- Born: August 1960 (age 66) Switzerland
- Education: University of St. Gallen (lic. oec. HSG, 1986)
- Occupation: Business executive
- Years active: 1993–present
- Employer: VZ Group
- Known for: Co-founding VZ Holding
- Title: Chairman, VZ Holding Ltd.
- Children: 2

= Matthias Reinhart =

Swiss entrepreneur; co-founder and chairman of VZ Holding

Matthias Daniel Reinhart (born August 1960) is a Swiss entrepreneur and business executive best known as co-founder of Swiss financial company VZ Holding (marketed as VZ VermögensZentrum). He served as VZ’s chief executive officer from its founding in 1993 until the end of 2022, and has been chairman of the board since 2023.

== Early life and education ==
Reinhart studied business administration at the University of St. Gallen (HSG), graduating in 1986 with the degree lic. oec. HSG. He then worked for five years at McKinsey & Company in Zurich and Chicago before co-founding VZ.

== Career ==
=== Founding of VZ and development (1993 - 2007) ===
In 1993 Reinhart co-founded the business originally known as VZ VersicherungsZentrum AG (later VZ VermögensZentrum AG) with his business partner Max Bolanz, positioning it as an independent, fee-only financial advisor. As CEO, he oversaw expansion from insurance intermediation into holistic financial advice, asset management and, later, banking services (VZ Depotbank).

=== IPO and growth (2007–2022) ===
The holding company, VZ Holding Ltd., listed on the SIX Swiss Exchange in March 2007 (ticker: VZN). During Reinhart’s tenure as CEO, the group grew to operate across Switzerland and into Germany and the UK, scaling fee-based advisory and asset-management services.

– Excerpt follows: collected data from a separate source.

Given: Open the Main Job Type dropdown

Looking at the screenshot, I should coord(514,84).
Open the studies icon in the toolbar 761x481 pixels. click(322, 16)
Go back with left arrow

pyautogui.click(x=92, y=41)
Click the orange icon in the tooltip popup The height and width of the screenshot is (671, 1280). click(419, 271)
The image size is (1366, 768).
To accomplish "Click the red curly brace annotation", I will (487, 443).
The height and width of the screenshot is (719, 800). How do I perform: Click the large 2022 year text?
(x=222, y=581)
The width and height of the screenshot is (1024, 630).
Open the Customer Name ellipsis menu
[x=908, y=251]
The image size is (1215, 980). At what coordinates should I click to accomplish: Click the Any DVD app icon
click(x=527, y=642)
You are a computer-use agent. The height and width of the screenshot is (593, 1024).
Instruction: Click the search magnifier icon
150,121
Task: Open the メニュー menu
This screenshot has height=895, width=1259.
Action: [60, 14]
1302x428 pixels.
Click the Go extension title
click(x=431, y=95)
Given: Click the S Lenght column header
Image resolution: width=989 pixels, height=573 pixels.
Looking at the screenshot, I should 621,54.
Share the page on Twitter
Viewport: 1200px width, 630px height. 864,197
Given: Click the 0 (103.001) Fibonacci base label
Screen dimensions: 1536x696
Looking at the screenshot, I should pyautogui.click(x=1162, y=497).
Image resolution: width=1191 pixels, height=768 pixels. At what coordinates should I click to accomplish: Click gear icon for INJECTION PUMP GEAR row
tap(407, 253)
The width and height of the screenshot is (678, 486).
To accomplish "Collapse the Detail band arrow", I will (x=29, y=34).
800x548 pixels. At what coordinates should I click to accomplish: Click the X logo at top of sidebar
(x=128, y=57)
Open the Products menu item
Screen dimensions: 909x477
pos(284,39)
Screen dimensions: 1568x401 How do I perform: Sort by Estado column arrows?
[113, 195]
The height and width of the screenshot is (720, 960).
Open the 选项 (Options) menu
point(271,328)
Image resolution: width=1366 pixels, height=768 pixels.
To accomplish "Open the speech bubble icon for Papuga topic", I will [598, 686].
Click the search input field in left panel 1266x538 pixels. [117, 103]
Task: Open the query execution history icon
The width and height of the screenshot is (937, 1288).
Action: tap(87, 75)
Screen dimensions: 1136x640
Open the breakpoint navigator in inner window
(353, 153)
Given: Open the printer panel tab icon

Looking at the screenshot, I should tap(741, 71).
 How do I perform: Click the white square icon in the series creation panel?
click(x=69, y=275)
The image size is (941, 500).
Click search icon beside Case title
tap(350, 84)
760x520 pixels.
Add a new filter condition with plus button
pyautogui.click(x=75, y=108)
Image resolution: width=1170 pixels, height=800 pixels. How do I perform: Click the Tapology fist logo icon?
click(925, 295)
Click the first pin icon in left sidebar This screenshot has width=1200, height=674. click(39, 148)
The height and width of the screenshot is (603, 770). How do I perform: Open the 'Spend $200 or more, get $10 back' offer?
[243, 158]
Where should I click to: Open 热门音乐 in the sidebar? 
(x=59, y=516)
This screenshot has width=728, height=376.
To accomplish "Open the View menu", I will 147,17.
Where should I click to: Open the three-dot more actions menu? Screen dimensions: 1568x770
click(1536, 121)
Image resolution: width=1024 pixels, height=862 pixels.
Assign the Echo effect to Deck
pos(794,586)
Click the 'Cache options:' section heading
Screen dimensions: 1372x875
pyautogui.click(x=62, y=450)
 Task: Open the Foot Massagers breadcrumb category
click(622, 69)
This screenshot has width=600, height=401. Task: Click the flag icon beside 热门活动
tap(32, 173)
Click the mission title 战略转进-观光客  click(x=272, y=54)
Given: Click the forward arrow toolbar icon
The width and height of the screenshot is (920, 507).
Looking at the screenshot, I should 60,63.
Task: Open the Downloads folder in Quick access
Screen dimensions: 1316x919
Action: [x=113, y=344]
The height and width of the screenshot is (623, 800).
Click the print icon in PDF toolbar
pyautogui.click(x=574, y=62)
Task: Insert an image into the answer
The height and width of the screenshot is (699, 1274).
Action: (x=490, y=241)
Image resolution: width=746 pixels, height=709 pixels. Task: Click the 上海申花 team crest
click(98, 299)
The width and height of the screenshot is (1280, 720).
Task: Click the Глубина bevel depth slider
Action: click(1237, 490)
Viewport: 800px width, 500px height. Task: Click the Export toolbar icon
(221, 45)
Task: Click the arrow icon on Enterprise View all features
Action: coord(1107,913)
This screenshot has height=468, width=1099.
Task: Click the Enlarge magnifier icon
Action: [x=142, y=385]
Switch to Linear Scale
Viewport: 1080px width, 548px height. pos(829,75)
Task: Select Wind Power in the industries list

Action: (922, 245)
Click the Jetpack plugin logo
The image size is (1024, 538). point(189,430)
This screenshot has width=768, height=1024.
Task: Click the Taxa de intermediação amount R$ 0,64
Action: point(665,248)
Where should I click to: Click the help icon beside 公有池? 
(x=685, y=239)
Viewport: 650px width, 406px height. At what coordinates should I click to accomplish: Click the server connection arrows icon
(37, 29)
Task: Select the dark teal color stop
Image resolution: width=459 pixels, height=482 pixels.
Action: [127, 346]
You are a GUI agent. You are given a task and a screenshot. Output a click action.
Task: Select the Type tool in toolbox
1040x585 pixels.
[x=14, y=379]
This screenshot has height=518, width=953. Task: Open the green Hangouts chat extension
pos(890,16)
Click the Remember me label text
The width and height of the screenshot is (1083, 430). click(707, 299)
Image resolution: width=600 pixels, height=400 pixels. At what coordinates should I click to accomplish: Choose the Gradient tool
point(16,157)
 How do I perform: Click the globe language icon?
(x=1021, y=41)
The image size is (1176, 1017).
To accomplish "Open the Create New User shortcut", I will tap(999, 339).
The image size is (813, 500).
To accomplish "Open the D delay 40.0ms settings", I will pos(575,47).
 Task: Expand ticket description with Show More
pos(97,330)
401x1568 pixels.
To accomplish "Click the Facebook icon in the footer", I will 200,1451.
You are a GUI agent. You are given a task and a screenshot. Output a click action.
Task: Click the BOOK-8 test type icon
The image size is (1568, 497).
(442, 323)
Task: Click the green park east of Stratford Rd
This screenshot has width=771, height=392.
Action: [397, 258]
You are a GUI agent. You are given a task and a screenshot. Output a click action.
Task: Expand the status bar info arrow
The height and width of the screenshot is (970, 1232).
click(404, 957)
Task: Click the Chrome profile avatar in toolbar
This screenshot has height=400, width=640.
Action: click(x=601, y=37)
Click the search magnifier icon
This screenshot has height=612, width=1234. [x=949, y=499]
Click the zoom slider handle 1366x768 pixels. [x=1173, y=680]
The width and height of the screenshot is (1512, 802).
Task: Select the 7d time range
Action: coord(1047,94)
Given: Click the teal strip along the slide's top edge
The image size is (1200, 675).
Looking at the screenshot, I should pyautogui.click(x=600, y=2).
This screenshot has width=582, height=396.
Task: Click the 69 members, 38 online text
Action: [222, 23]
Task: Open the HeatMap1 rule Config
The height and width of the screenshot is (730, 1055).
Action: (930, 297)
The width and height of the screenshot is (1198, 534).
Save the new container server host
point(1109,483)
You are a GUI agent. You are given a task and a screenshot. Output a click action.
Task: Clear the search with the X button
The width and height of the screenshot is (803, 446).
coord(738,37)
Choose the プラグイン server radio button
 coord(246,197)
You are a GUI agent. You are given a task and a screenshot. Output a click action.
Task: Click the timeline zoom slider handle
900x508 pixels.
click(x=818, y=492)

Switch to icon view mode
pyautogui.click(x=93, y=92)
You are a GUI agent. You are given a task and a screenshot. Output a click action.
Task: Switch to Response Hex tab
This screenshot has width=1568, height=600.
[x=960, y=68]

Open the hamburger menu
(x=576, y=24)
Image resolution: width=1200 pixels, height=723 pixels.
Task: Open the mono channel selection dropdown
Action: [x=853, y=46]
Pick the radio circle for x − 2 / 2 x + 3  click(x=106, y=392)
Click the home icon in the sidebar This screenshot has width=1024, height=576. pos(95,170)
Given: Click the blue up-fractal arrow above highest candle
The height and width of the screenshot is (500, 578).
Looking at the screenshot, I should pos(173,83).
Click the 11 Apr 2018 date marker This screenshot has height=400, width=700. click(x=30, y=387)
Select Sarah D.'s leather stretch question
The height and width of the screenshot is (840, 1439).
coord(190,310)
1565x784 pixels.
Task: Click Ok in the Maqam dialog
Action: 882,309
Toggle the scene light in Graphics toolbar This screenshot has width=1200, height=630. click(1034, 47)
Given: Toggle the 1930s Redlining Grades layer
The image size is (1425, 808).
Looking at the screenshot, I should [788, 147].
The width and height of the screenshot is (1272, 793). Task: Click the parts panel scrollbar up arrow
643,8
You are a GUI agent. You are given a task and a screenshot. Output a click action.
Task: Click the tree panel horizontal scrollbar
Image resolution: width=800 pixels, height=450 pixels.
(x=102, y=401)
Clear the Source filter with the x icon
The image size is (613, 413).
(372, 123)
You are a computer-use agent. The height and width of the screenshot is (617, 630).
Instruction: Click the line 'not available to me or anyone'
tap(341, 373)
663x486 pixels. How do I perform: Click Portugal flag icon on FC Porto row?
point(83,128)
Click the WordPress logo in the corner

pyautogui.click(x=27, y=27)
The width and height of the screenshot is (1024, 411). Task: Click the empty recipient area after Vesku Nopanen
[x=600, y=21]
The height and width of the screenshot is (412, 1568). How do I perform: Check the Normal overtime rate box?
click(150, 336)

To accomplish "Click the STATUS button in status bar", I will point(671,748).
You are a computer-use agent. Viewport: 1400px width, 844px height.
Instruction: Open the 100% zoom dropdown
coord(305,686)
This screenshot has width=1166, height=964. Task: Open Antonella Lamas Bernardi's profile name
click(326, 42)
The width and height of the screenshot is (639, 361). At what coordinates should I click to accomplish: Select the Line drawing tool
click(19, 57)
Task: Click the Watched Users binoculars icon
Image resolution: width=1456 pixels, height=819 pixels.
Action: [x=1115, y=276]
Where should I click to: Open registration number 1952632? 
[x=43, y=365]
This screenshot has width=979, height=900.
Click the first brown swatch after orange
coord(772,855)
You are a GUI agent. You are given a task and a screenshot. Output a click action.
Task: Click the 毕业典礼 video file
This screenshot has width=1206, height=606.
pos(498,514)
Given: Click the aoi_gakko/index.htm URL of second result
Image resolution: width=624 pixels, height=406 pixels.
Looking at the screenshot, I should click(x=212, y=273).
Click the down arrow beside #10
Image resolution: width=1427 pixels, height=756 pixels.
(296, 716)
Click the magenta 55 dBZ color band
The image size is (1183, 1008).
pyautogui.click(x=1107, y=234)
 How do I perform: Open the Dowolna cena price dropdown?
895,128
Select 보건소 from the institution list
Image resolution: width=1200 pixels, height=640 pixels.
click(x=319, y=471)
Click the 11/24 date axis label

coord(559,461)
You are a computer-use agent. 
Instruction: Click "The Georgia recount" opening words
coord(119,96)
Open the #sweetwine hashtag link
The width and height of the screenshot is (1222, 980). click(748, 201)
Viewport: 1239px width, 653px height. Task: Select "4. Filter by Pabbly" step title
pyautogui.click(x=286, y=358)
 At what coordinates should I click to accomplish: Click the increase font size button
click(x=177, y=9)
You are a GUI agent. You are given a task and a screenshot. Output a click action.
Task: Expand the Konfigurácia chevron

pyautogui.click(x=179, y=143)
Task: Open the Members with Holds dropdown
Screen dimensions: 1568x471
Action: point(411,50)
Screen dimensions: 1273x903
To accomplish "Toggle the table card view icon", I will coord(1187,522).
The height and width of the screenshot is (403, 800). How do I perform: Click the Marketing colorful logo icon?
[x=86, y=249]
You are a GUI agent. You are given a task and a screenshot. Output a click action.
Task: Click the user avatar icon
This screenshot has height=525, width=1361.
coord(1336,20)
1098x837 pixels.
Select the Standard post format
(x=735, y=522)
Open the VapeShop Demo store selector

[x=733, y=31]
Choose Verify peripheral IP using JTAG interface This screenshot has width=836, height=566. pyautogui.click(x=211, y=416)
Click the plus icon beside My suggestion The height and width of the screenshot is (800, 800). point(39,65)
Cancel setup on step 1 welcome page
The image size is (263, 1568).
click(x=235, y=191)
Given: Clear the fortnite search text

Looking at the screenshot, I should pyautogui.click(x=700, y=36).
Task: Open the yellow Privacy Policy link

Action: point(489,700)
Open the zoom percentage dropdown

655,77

=== Transition to chairman (2023 - present) ===
On 3 March 2022 VZ announced that Reinhart would become chairman in 2023 and that long-time executive Giulio Vitarelli would assume the CEO role; the handover took effect at year-end 2022 and was confirmed by shareholders in April 2023. As chairman, he continues to outline strategy alongside the executive team in shareholder communications.

== Other positions ==
Company filings list Reinhart’s external mandates, including seats on the boards of the Neue Zürcher Zeitung (NZZ), OM Pharma, Optimus Holding, Madarex, and other Swiss companies.

== Personal life ==
Reinhart lives in Küsnacht ZH and is married with two children. Public filings list his month and year of birth as August 1960 and nationality as Swiss.

== Net worth ==
Reinhart is VZ’s founder and main shareholder. As of 31 December 2024, he held 61.16% of VZ Holding Ltd.’s shares, directly and indirectly via his vehicle Madarex Ltd., according to the group’s corporate-governance report.

In 2024, the Luzerner Zeitung reported that Reinhart’s wealth was estimated at CHF 3.5–4 billion in that year’s regional breakdown of Die 300 Reichsten.
Analysts attribute changes primarily to VZ Holding’s share-price performance and his disclosed majority shareholding.